Les principales victimes de la crise post-élection 2010 se trouvent être des membres ou ex-membres de l’opposition (Forces nationales de libération (FNL) ou Front pour la démocratie au Burundi (FRODEBU) et Mouvement pour la solidarité et la démocratie (MSD)) et les présumés auteurs des exactions seraient liés au pouvoir en place, qui ne sont pas inquiétés par la moindre enquête.

Le gouvernement s’en prend également aux défenseurs des droits humains, journalistes et à certaines organisations internationales, au motif qu’ils seraient la voix de l’opposition.

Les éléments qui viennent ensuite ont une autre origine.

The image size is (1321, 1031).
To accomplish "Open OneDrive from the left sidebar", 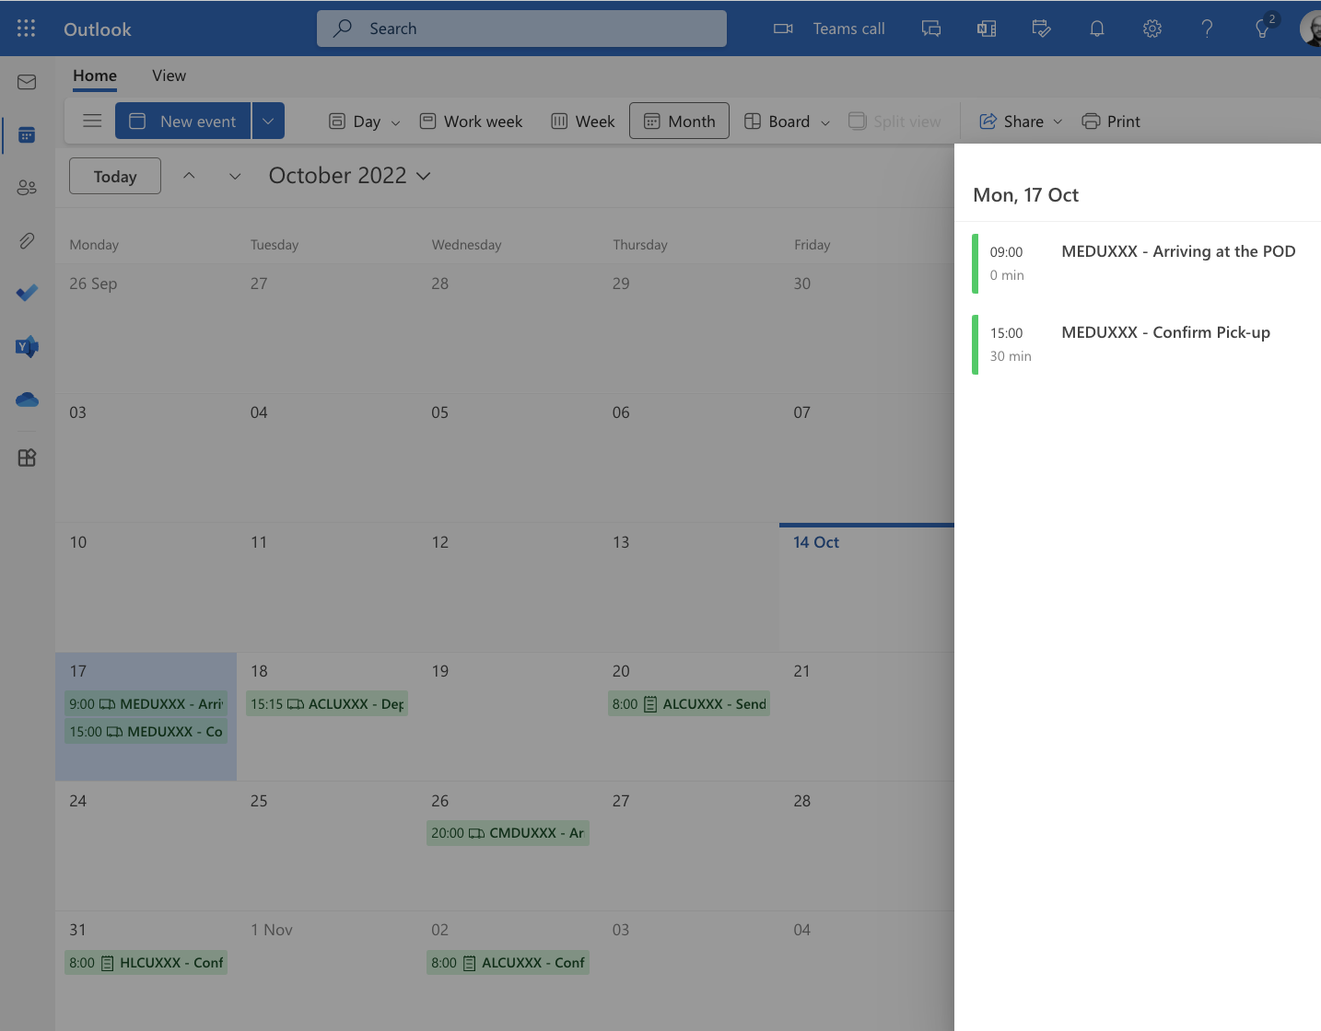I will coord(27,400).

Par ailleurs, au cours de ces dernières années, les droits des lesbiennes, homosexuels, bisexuels et transgenres (LGBT) se sont vus réduits et même le fait de consentir à des rapports sexuels entre personnes du même sexe constitue un crime depuis avril 2009. Deux ans de prison peuvent être infligés à des partenaires consentants de même sexe aux yeux du droit pénal burundais. Même si la loi n’est pas appliquée à la lettre sur le terrain, son existence a accentué la stigmatisation des LGBT.

Malgré la dégradation des droits humains, le peuple burundais et notamment sa société civile très active tentent de maintenir les efforts fournis entre 2005 et 2010 en dénonçant les exactions et les intimidations. Une Commission nationale indépendante des droits humains (CNIDH) a vu le jour en 2011, avec pour mission d’enquêter sur les violations des droits humains et notamment sur les exécutions extrajudiciaires. Dans son rapport d’activité 2015, cette Commission semble ne pas être tout à fait indépendante : les cas de violations des droits humains sont largement sous-estimés par rapport à d’autres sources indépendantes.